Excerpt provided:
========
Jul 9, 2010, 04:14 Digg this story!

By Dr C P Thiagarajah

 

Associated Press reported on 6 July Tuesday, 2010 along with many other news papers that hundreds of protesters, led by Sri-Lankan government minister Wimal Weerawanse, laid siege to the U.N. compound in Colombo on Tuesday. They shouted that they would not let the UN workers out until the world body responsible for maintaining peace in the world canceled its Advisory Panel (AP) on Sri-Lanka. The AP would find out if there were good reasons to recommend a war crime and HR violation investigation against Sri-Lanka for alleged abuses committed during Sri Lanka’s civil war. The war between the LTTE and Government of Sri-Lanka (GSL) ended on 19 May 2009 with, according to Gordon Weise former UN resident representative in Sri-Lanka, the genocide of nearly 40000 Tamil civilians in the government declared ‘Safe Zone’. The demonstrators burned effigies of United Nations chief Ban Ki-Mun to show their protest.  

 

Mr Weerawanse had taken the laws into his hands to disrupt the working of the UN. Vandalism of UN property has been carried on by Mr Weerawanse and his unruly crowd because of the impunity given to government backed law breakers in Sri-Lanka. What Mr Weerawanse had forgotten is that there were official channels to air his or his party’s dissatisfaction of the appointment of the AP. He could complain but he must comply with local and international laws. He cannot be a law unto himself. GSL had in fact made official representations to the UN and diplomatic moves were afoot to get more world countries to its side though with little success. Finding its diplomatic moves ineffective president Mahinda Rajapakse (MR) became apprehensive and nervous as it would be he and his brother Gothabayaa more than anybody else who would be taken before the ICCJ. The siege of the UN office is the ‘desperate acts of a desperate man’ to send the UN back to the drawing boaed.

 

This incriminating reason apart MR had very foolishly brought down the reputation of Sri-Lanka as a democratic country loosing its credibility in the world. It is a failed state and it is a country most dangerous to journalists who are the corner stones of genuine democracy. Sri-Lanka is the only country that is being ruled under emergency powers/regulations for a long period continuously. It is a hollow democracy. The population that is seriously affected by this draconian regulation is the Tamils. They are subjected to all sorts of searches, arrests, torture, intimidation and imprisonment at all times of day or night etc. Many thousands of Tamils are languishing in jails without charges for many months and some for many years.

 

Mr Weerawanse, therefore, had taken the laws into his hands to disrupt the working of the UN in an attempt to safe his president’s skin. What we saw in the demonstration was rowdyism. In a country where university education is in its vernacular language spoken only by 17000 Sinhalese people one cannot expect geniuses who could lead Sri-Lanka in a prosperous path. Still one should expect them to at least to take a good leaf from other countries administration of justice to their minorities.
========
Listing:

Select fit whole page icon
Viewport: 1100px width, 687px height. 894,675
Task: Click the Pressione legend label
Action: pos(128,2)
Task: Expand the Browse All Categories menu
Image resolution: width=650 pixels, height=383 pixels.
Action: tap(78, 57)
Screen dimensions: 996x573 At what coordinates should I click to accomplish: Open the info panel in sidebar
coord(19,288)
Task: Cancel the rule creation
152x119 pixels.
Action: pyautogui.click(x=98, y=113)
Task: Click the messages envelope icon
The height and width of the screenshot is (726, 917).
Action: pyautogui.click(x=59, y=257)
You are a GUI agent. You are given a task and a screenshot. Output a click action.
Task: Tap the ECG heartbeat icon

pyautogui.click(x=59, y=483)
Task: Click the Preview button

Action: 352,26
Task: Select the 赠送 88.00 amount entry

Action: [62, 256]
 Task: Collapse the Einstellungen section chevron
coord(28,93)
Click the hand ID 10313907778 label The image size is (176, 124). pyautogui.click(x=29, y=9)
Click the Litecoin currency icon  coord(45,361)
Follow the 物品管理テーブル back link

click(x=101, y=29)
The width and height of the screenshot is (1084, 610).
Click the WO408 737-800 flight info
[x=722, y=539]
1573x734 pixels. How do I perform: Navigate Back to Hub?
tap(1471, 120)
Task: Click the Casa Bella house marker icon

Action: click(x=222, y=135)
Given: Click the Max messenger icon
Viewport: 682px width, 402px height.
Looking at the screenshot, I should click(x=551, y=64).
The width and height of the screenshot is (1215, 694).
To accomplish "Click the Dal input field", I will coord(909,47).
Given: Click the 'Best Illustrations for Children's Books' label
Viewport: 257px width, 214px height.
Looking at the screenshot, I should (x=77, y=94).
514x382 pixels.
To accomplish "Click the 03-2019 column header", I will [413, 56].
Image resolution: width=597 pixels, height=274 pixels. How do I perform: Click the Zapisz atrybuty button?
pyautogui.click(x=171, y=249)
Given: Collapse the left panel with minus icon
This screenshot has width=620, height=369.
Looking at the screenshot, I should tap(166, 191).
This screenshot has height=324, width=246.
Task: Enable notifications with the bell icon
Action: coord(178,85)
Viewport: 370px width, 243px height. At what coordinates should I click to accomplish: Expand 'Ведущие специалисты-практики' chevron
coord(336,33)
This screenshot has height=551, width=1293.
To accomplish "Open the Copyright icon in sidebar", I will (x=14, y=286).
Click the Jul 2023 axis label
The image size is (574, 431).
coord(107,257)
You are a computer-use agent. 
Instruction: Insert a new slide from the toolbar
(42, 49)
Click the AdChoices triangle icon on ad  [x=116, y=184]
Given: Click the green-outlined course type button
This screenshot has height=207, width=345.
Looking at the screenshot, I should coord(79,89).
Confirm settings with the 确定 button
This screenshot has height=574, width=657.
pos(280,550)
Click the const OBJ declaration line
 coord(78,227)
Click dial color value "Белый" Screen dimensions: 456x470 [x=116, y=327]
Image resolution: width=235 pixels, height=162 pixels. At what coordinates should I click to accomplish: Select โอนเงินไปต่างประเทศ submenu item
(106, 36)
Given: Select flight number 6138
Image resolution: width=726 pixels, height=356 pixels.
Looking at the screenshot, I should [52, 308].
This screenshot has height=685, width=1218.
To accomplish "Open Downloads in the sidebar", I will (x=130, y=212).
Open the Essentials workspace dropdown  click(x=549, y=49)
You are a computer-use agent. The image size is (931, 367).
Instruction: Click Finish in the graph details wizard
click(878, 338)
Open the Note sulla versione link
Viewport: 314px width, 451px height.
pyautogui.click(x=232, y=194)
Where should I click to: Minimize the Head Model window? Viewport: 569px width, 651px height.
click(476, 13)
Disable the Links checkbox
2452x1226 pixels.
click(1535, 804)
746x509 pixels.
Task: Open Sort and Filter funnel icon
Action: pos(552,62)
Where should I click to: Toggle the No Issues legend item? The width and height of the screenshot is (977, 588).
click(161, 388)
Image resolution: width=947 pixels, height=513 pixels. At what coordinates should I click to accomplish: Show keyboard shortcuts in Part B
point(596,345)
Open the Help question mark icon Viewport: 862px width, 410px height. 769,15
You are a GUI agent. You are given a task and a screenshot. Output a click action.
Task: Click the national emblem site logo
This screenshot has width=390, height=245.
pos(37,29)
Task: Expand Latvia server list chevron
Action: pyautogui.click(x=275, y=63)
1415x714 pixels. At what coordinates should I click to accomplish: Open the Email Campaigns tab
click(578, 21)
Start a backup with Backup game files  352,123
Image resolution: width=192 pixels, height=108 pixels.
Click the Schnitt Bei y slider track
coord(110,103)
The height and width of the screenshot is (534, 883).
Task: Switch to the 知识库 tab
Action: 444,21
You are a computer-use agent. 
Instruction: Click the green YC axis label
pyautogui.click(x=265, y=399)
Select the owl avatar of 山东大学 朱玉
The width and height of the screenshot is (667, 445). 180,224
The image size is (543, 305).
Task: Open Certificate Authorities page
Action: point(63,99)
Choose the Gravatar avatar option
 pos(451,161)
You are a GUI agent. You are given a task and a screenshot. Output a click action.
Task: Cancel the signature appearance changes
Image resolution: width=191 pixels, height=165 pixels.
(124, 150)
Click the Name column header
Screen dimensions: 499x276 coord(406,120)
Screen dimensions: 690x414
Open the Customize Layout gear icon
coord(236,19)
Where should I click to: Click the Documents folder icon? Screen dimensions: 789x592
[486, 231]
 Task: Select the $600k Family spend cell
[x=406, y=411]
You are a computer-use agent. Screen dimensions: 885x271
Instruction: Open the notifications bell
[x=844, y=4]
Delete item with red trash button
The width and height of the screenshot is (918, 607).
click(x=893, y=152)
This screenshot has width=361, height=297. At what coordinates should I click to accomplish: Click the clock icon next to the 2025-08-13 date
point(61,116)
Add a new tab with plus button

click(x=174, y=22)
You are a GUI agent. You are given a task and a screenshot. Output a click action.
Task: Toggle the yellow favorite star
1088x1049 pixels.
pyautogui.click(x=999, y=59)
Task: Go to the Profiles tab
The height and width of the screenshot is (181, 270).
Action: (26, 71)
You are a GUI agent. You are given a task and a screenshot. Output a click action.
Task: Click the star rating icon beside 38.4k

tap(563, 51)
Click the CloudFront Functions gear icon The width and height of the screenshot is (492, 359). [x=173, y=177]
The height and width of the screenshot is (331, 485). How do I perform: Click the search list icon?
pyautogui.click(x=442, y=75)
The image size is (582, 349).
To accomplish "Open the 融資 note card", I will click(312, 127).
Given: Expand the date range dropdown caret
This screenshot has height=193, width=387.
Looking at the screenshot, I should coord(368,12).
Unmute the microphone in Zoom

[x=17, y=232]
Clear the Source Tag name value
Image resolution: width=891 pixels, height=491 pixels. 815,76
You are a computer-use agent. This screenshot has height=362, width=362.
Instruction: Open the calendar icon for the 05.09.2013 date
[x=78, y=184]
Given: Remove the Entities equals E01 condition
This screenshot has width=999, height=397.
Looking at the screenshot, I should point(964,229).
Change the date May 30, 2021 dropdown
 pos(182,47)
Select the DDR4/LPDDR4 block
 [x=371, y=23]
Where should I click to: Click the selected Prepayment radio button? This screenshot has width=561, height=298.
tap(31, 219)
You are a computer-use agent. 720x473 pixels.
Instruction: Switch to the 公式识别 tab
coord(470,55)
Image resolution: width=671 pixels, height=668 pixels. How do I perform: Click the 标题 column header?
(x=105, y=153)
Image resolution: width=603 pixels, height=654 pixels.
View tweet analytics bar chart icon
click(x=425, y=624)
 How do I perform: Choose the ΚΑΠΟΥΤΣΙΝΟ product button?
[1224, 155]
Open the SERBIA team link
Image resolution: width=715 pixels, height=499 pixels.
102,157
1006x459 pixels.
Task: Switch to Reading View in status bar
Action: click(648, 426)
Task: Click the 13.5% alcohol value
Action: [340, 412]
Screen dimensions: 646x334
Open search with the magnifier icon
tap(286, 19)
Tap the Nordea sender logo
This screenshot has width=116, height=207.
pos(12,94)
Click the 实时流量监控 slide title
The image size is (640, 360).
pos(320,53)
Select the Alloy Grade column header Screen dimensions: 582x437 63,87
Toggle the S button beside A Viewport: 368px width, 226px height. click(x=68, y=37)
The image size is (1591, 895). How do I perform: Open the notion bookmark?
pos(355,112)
========
Goal 1: According to the article, who led the protesters who laid siege to the U.N. compound in Colombo?
Goal 2: Decide whether each statement agrees with the article, answering yes or no and quoting the deciding words: (a) The war between the LTTE and the Government of Sri-Lanka ended on 19 May 2009. (b) The demonstrators burned effigies of the Sri-Lankan president. (c) The diplomatic moves to bring more countries to the government's side met with great success.
Goal 3: List every form of treatment that the article says Tamils are subjected to under the emergency regulations.
The rows have nothing to do with the article on the siege of the U.N. compound in Colombo.

Correct response 1: Wimal Weerawanse, a Sri-Lankan government minister, led them.

Correct response 2:
(a) Yes: "ended on 19 May 2009"
(b) No: "The demonstrators burned effigies of United Nations chief Ban Ki-Mun"
(c) No: "though with little success"

Correct response 3: searches, arrests, torture, intimidation, imprisonment